[SUPPLIED RECORDS — start]
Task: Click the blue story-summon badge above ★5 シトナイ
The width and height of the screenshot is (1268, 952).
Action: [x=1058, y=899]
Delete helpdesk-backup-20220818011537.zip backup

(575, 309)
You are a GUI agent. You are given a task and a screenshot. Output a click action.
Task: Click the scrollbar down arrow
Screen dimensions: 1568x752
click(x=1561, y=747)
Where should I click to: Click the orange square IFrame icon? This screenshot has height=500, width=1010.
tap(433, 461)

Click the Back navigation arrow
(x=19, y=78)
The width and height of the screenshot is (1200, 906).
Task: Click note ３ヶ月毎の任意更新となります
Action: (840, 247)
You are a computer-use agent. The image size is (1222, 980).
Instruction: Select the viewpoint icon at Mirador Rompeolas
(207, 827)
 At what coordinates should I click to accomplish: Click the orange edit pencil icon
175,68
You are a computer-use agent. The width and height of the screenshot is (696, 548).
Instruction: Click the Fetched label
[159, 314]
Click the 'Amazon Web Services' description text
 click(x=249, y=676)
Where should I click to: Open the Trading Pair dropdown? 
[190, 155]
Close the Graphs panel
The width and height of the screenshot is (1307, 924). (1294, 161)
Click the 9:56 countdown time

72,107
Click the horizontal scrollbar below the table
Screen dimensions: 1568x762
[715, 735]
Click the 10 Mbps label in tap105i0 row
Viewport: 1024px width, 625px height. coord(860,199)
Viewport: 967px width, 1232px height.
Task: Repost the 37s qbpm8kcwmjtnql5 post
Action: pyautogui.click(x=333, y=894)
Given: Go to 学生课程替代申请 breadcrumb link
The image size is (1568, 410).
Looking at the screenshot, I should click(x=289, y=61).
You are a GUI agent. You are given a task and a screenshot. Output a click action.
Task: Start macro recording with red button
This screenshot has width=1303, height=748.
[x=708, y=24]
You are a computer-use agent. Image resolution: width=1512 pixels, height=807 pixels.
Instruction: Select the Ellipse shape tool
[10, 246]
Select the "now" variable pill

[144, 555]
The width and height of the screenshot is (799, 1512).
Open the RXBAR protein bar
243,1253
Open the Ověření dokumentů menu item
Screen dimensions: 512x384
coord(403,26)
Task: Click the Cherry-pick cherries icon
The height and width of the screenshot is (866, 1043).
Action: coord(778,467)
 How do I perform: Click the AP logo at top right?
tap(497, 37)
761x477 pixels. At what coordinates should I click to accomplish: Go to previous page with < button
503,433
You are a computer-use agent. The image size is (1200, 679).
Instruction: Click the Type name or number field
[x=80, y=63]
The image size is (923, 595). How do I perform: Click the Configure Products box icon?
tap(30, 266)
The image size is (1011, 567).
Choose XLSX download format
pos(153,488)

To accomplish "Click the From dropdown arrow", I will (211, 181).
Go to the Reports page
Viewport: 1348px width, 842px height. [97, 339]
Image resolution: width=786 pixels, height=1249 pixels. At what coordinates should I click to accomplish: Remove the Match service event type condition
[SUPPLIED RECORDS — finish]
- **DESCRIPTION OF THE TASK**: Line by line, print the records above exactly as they stand.

- **RESPONSE AREA**:
Task: Click the blue story-summon badge above ★5 シトナイ
The width and height of the screenshot is (1268, 952).
Action: [x=1058, y=899]
Delete helpdesk-backup-20220818011537.zip backup

(575, 309)
You are a GUI agent. You are given a task and a screenshot. Output a click action.
Task: Click the scrollbar down arrow
Screen dimensions: 1568x752
click(x=1561, y=747)
Where should I click to: Click the orange square IFrame icon? This screenshot has height=500, width=1010.
tap(433, 461)

Click the Back navigation arrow
(x=19, y=78)
The width and height of the screenshot is (1200, 906).
Task: Click note ３ヶ月毎の任意更新となります
Action: (840, 247)
You are a computer-use agent. The image size is (1222, 980).
Instruction: Select the viewpoint icon at Mirador Rompeolas
(207, 827)
 At what coordinates should I click to accomplish: Click the orange edit pencil icon
175,68
You are a computer-use agent. The width and height of the screenshot is (696, 548).
Instruction: Click the Fetched label
[159, 314]
Click the 'Amazon Web Services' description text
 click(x=249, y=676)
Where should I click to: Open the Trading Pair dropdown? 
[190, 155]
Close the Graphs panel
The width and height of the screenshot is (1307, 924). (1294, 161)
Click the 9:56 countdown time

72,107
Click the horizontal scrollbar below the table
Screen dimensions: 1568x762
[715, 735]
Click the 10 Mbps label in tap105i0 row
Viewport: 1024px width, 625px height. coord(860,199)
Viewport: 967px width, 1232px height.
Task: Repost the 37s qbpm8kcwmjtnql5 post
Action: pyautogui.click(x=333, y=894)
Given: Go to 学生课程替代申请 breadcrumb link
The image size is (1568, 410).
Looking at the screenshot, I should click(x=289, y=61).
You are a GUI agent. You are given a task and a screenshot. Output a click action.
Task: Start macro recording with red button
This screenshot has width=1303, height=748.
[x=708, y=24]
You are a computer-use agent. Image resolution: width=1512 pixels, height=807 pixels.
Instruction: Select the Ellipse shape tool
[10, 246]
Select the "now" variable pill

[144, 555]
The width and height of the screenshot is (799, 1512).
Open the RXBAR protein bar
243,1253
Open the Ověření dokumentů menu item
Screen dimensions: 512x384
coord(403,26)
Task: Click the Cherry-pick cherries icon
The height and width of the screenshot is (866, 1043).
Action: coord(778,467)
 How do I perform: Click the AP logo at top right?
tap(497, 37)
761x477 pixels. At what coordinates should I click to accomplish: Go to previous page with < button
503,433
You are a computer-use agent. The image size is (1200, 679).
Instruction: Click the Type name or number field
[x=80, y=63]
The image size is (923, 595). How do I perform: Click the Configure Products box icon?
tap(30, 266)
The image size is (1011, 567).
Choose XLSX download format
pos(153,488)

To accomplish "Click the From dropdown arrow", I will (211, 181).
Go to the Reports page
Viewport: 1348px width, 842px height. [97, 339]
Image resolution: width=786 pixels, height=1249 pixels. At what coordinates should I click to accomplish: Remove the Match service event type condition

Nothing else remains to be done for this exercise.